The legislation under consideration in Connecticut would establish public financing for all state offices: the legislature, the governor and the other statewide constitutional officers.

Candidates would qualify for public financing by raising seed money in small donations and pledging to abide by spending limits.

A candidate for governor would have to raise $250,000 to qualify for $3 million in public funds. Limits for House and Senate candidates are under negotiation. An early Senate version set limits of $30,000 and $150,000 for the House and Senate.

No funding mechanism has been publicly identified for the annual estimated cost of $10 million.

The governor, who made ethics and campaign reforms a priority after a corruption scandal forced her predecessor, John G. Rowland, from office, had been seeking a ban on contributions from lobbyists, state contractors and other special interests.

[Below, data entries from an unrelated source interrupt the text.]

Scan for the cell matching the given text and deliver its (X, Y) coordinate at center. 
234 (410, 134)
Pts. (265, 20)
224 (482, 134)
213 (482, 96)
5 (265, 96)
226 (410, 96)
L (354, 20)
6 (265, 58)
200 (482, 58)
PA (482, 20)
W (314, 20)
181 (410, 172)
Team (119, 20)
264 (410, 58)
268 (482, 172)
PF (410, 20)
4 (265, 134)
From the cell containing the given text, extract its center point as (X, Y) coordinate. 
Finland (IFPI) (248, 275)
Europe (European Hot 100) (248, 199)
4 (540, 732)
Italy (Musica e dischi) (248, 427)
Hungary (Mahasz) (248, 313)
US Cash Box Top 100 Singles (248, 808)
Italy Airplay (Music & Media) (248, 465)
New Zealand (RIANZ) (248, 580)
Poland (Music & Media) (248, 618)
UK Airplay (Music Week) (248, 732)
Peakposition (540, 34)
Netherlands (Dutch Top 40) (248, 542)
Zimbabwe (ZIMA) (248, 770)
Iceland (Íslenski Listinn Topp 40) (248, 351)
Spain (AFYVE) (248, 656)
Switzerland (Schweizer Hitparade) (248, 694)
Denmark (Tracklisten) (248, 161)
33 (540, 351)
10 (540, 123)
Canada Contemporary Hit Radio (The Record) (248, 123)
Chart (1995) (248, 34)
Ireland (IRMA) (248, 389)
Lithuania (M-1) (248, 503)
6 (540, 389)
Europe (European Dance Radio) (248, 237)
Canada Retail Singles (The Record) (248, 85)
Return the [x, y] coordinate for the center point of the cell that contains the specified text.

Rell revived and redefined the campaign reform issue last week after House Democrats announced the reform effort was dead without her leadership.

If Democrats agreed to her restrictions, she would drop her long opposition to public financing, a reform ostensibly favored by a majority of Democrats.

Senate Republicans quickly promised to drop their objections to public financing, under certain conditions.

House Democrats pronounced themselves open to the change Thursday. Senate Democrats, who still wondered if Rell was engaging in gamesmanship, agreed to work on the plan Friday.

Publicly, everyone was open to change. Privately, some legislators in both parties wondered if everyone knew what they were doing.

One Democratic lawmaker said, "I feel like we're speeding down hill - straight at a brick wall."

On Saturday, Rell's staff and legislators continued work on crafting an acceptable public financing bill before the session ends Wednesday.

"I really think they are very close," said Tom Swan, the executive director of the Connecticut Citizen Action Group.

Sen. Mary Ann Handley, D-Manchester, said she believes the momentum is too strong to stop.

"What a revolution it will make in this place," Handley said. "I'm thinking of the insider power plays that go on here."

Handley said she referred to a Senate leadership fight in 2002. Senators who sided with a challenger found themselves cut off from caucus funds.

Others cautioned against overstating the independence of leadership that public financing might foster. Leaders still have the power to make committee assignments, include goodies in the state bonding package or schedule a vote for a bill.

"We're sitting here on a Saturday. Maybe 40 bills will be voted on before the session ends Wednesday," said Richard Foley, a lobbyist and former lawmaker and GOP state chairman. "How do you make sure your bill is one of the 40? Either you have strong personal skills - or you make sure you are part of the team."

Others said the importance of public financing is the independence it will foster from lobbyists.

"Right now, most incumbents raise lots of money, I'd say 25 to 70 percent, from Capitol insiders: lobbyists, the businesses those lobbyists represent and the heads of those companies," Ward said. "That will change."

In some years, caucus staff have invited lobbyists to meetings and assigned them fund-raising goals, legislators and others said. Individual legislators also rely on lobbyists and their clients.

"Right now, a candidate calls a lobbyist and says, `Hey, I need money for my campaign.' And the lobbyist says, `OK,' and the next day shows with five or six checks," said Rep. Christopher L. Caruso, D-Bridgeport, one of the reform sponsors.

"Through the use of public money, citizens will regain their legislators. Simple as that. There won't be any influence of lobbyist money, contractor money, political action committees," Caruso said. "The influence that is wielded through those relationships is tremendous."